- [Exercise brief]: What's wanted is each entry repeated verbatim, minus its images.

[Saved data entries]

--- START ---

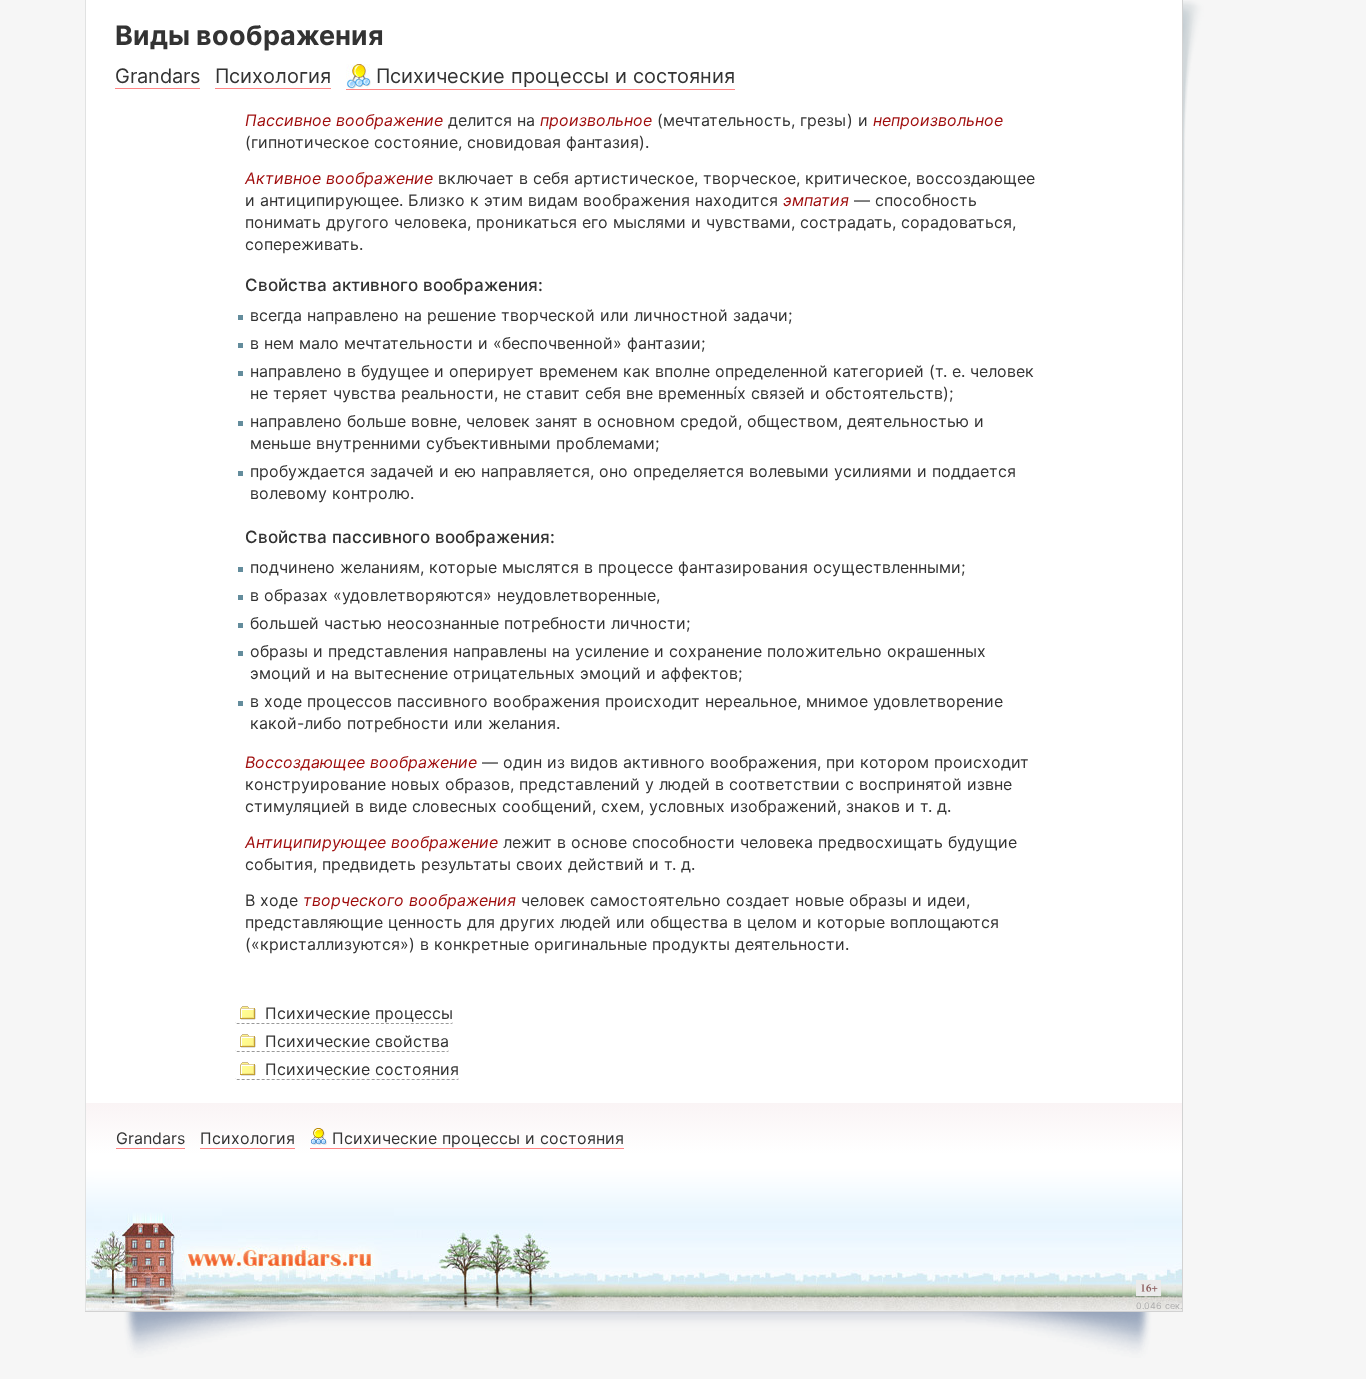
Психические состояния (362, 1069)
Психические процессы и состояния (555, 76)
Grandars (157, 76)
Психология (273, 76)
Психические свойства (357, 1041)
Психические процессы (359, 1013)
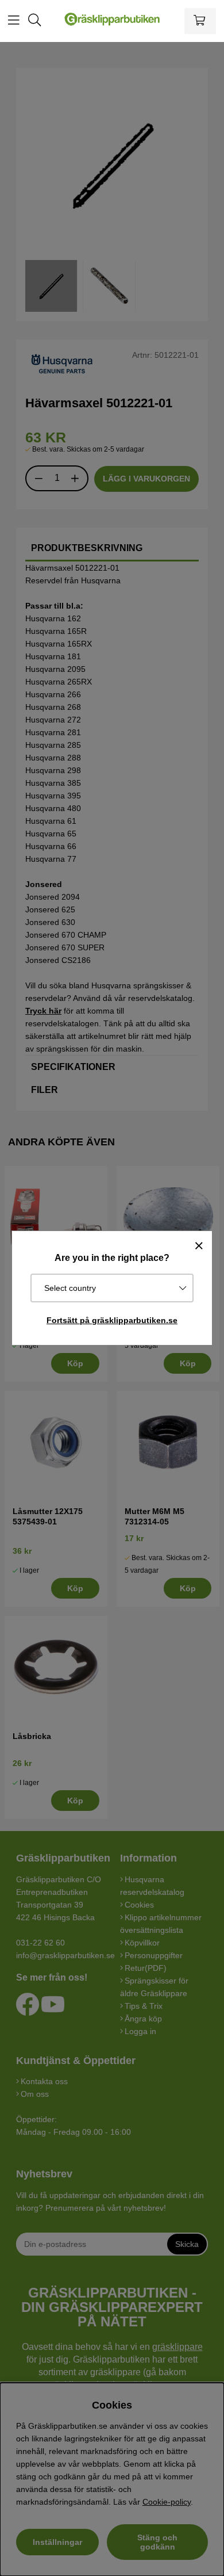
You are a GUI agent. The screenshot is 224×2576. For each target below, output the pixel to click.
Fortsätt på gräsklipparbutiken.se (112, 1320)
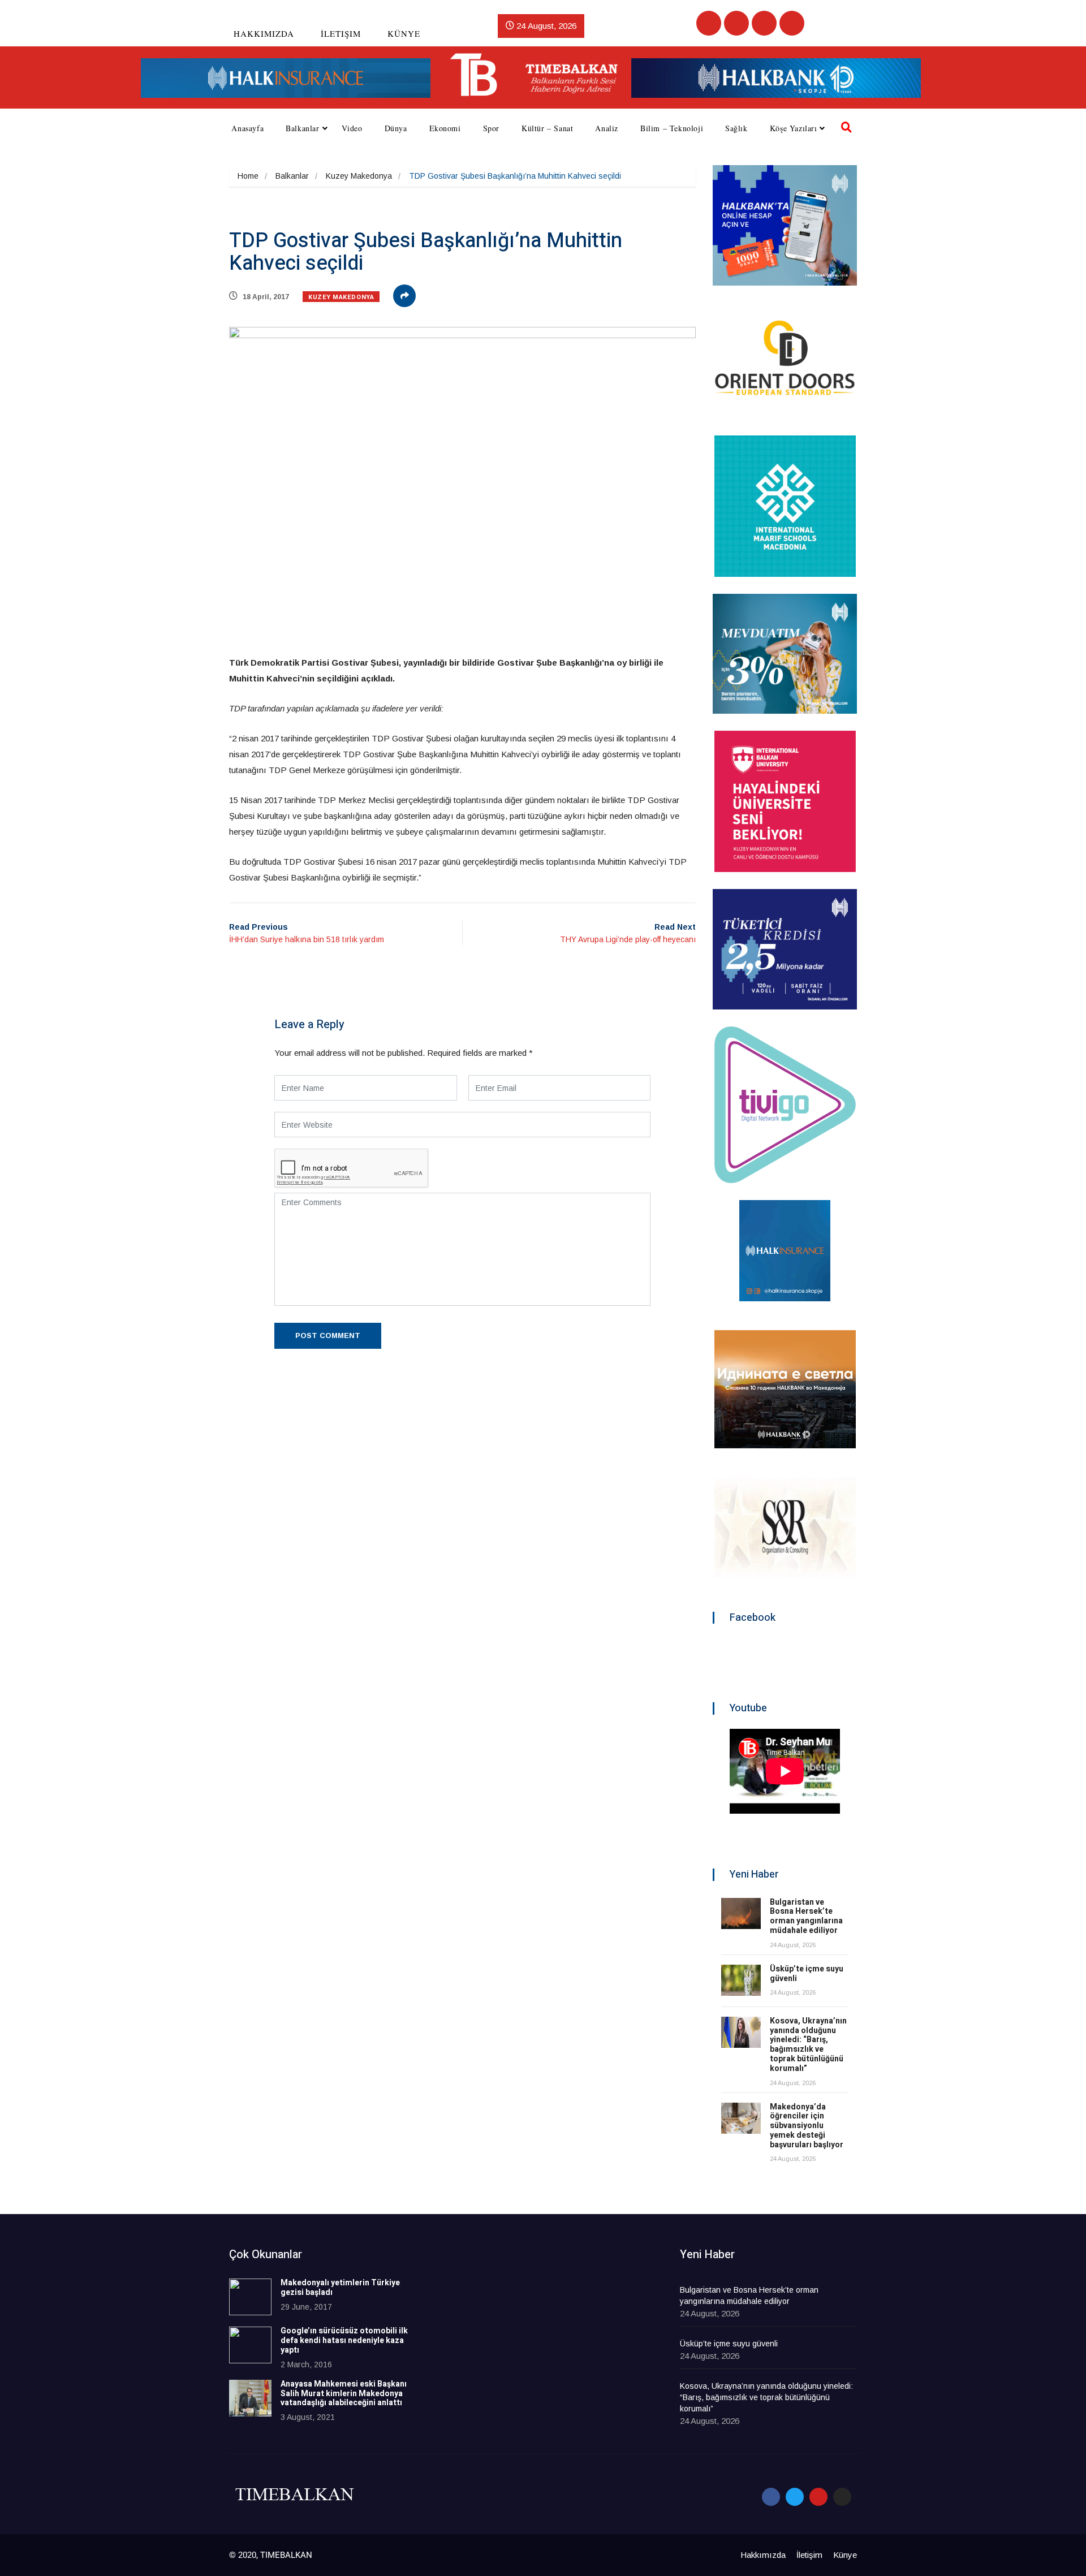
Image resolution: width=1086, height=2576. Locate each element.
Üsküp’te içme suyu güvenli (806, 1973)
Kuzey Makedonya (359, 175)
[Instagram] (791, 23)
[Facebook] (708, 23)
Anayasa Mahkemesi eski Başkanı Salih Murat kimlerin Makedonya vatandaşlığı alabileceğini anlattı (344, 2393)
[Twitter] (736, 23)
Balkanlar (302, 128)
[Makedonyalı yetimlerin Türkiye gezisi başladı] (250, 2297)
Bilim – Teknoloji (671, 128)
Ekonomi (445, 128)
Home (248, 175)
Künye (403, 33)
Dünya (396, 128)
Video (352, 128)
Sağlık (736, 128)
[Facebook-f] (771, 2497)
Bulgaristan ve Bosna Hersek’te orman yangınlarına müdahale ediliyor (806, 1916)
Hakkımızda (264, 33)
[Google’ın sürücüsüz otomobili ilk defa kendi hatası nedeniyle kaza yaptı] (250, 2345)
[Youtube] (764, 23)
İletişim (341, 33)
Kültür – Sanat (547, 128)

--- END ---

- [Answer below]:
Психические состояния (362, 1069)
Психические процессы и состояния (555, 76)
Grandars (157, 76)
Психология (273, 76)
Психические свойства (357, 1041)
Психические процессы (359, 1013)
You are a GUI agent. The screenshot is 224×2576. For each target below, output the pixel to click.
Fortsätt på gräsklipparbutiken.se (112, 1320)
Image resolution: width=1086, height=2576. Locate each element.
Üsküp’te içme suyu güvenli (806, 1973)
Kuzey Makedonya (359, 175)
[Instagram] (791, 23)
[Facebook] (708, 23)
Anayasa Mahkemesi eski Başkanı Salih Murat kimlerin Makedonya vatandaşlığı alabileceğini anlattı (344, 2393)
[Twitter] (736, 23)
Balkanlar (302, 128)
[Makedonyalı yetimlerin Türkiye gezisi başladı] (250, 2297)
Bilim – Teknoloji (671, 128)
Ekonomi (445, 128)
Home (248, 175)
Künye (403, 33)
Dünya (396, 128)
Video (352, 128)
Sağlık (736, 128)
[Facebook-f] (771, 2497)
Bulgaristan ve Bosna Hersek’te orman yangınlarına müdahale ediliyor (806, 1916)
Hakkımızda (264, 33)
[Google’ın sürücüsüz otomobili ilk defa kendi hatası nedeniyle kaza yaptı] (250, 2345)
[Youtube] (764, 23)
İletişim (341, 33)
Kültür – Sanat (547, 128)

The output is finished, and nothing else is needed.